Rising Damp Specialists
Rising damp can occur for various reasons:
- Failure of an existing damp proof course
- Bridging of moisture due to high external ground level
- External rendering bridging the damp proof course
- No damp proof course installed during construction
- Raised internal solid floors
Moisture will rise by capillary action through porous materials such as bricks and mortar. Moisture from the ground will also contain salts such as nitrates and chlorides, which are hygroscopic (attract moisture from the air). Salt-contaminated wall plaster will absorb moisture from the atmosphere in conditions of high humidity, causing severe deterioration to the wall plaster and decorations.
Rising Damp Solutions
Siliconate injection damp proof course
10mm holes are drilled at 112mm centres into the mortar course, and siliconate injection fluid is injected at low pressure to form a waterproof barrier.

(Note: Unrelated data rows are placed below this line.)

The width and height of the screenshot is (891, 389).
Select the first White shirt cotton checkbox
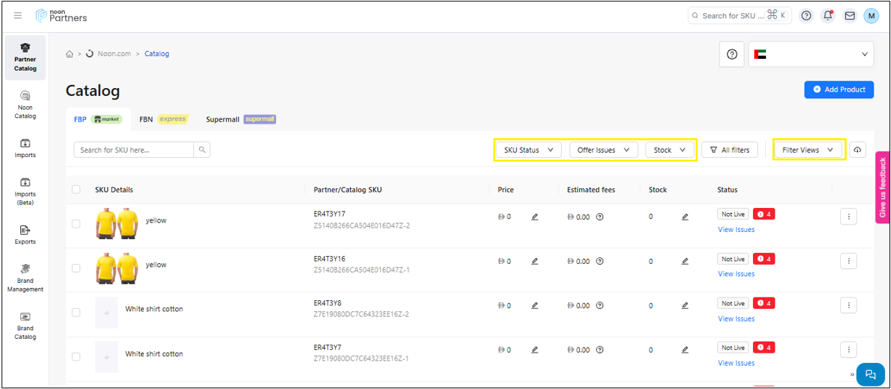pos(76,313)
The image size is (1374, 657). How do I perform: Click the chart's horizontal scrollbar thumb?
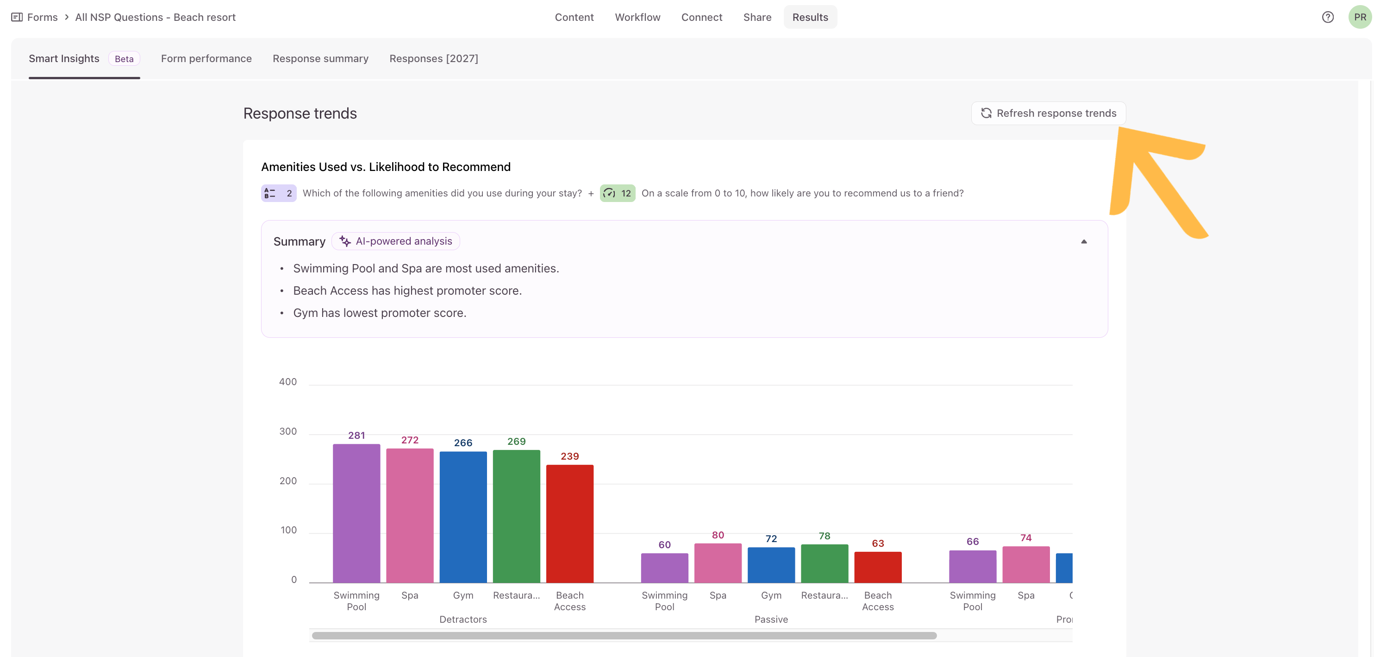(x=624, y=636)
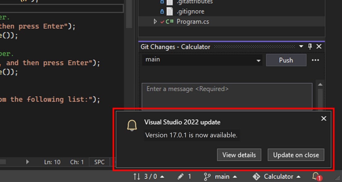Toggle auto-hide with the Git Changes pin

tap(310, 47)
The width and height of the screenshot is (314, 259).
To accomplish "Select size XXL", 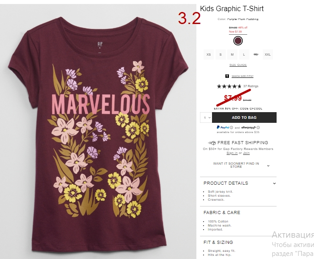I will pyautogui.click(x=268, y=54).

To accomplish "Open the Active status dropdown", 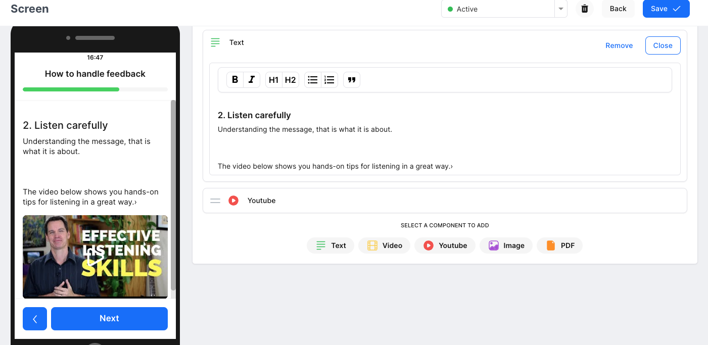I will (x=560, y=9).
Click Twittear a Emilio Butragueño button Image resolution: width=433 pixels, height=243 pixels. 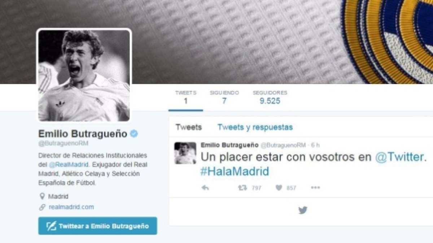(97, 226)
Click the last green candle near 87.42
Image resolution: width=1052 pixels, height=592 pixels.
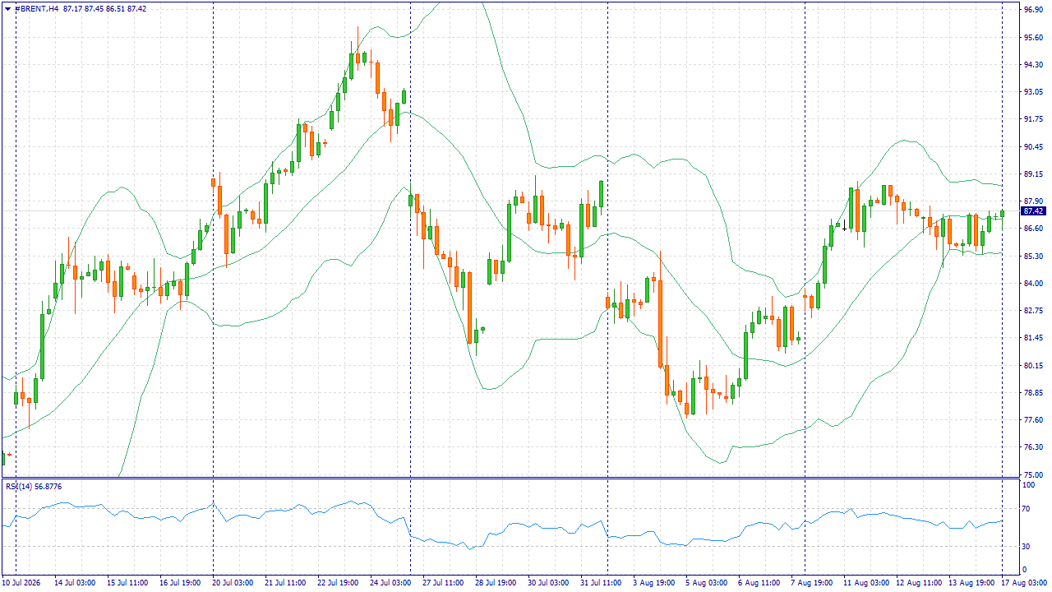tap(1002, 213)
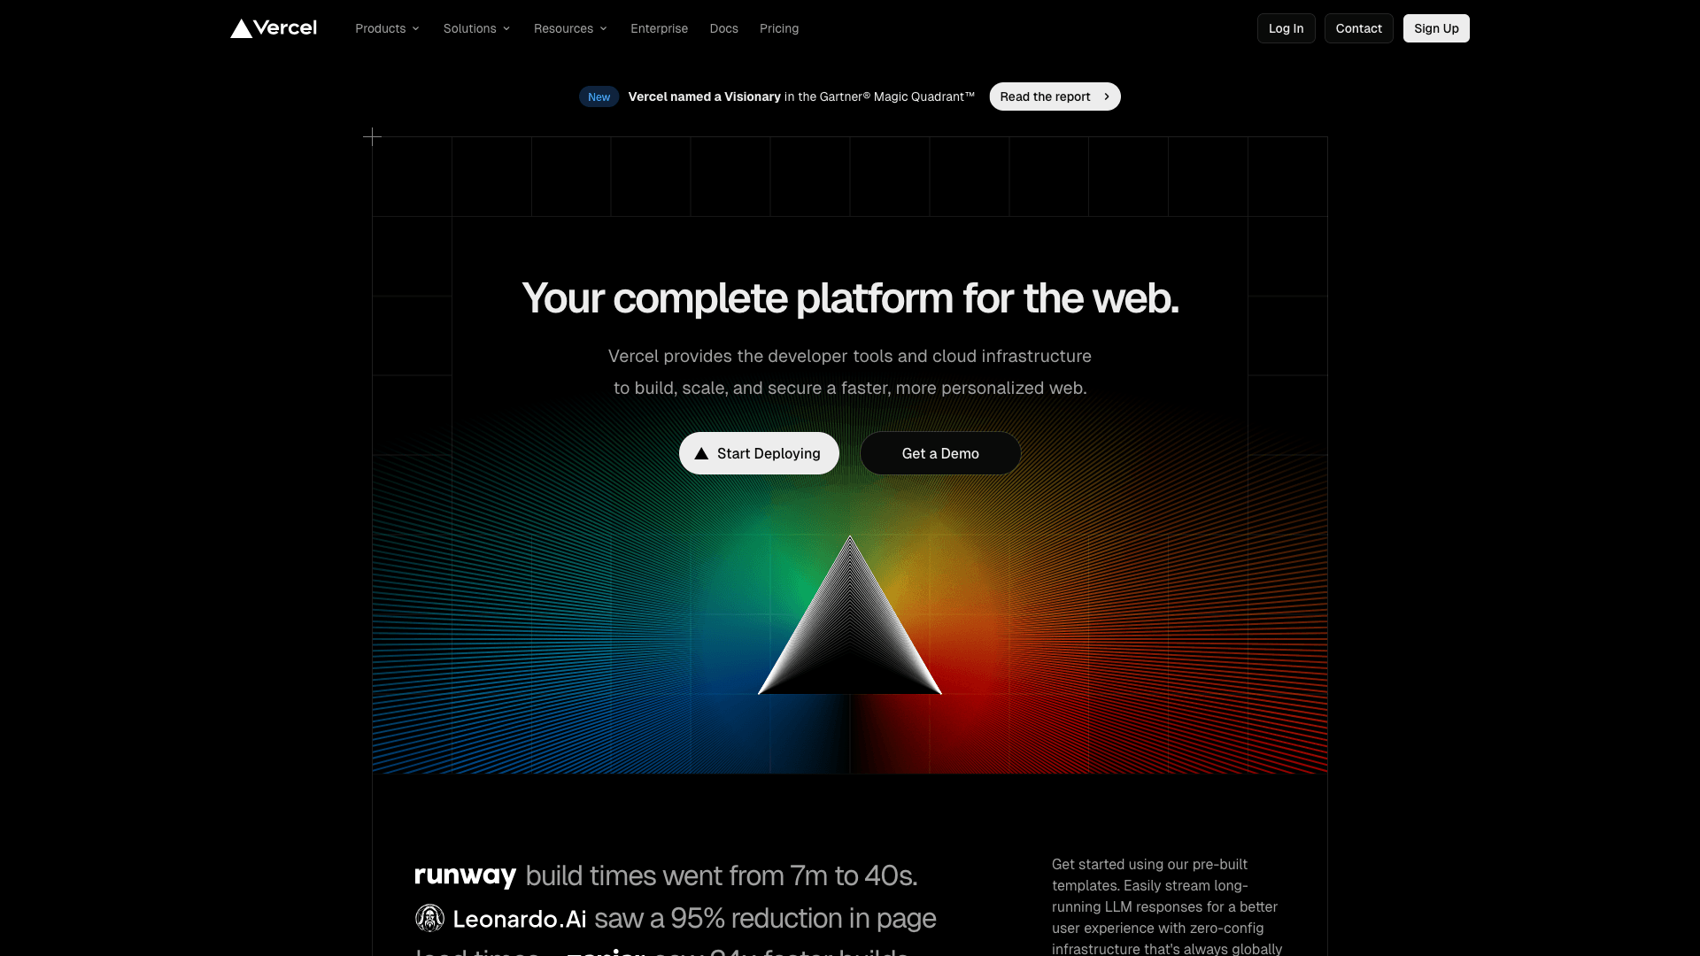Select the Pricing menu item

[x=779, y=28]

Injection cream damp proof course
12mm holes are drilled at 112mm centres into the mortar course, and silicone emulsion cream is injected by displacement hand pressure pump. From here, the cream migrates into the masonry pores, forming a waterproof barrier.
Salt-contaminated wall plaster will require removal after the installation of a new damp proof course. Assured Preservations carry out specialist re-plastering, which contains a salt-retardant solution, blocking the passage of water vapour and hygroscopic salts. Lightweight plasters such as Carlite bonding should not be used as they are very absorbent and hygroscopic.
We strongly recommend that re-plastering be carried out by Assured Preservations’ trained operatives after the installation of a new damp proof course.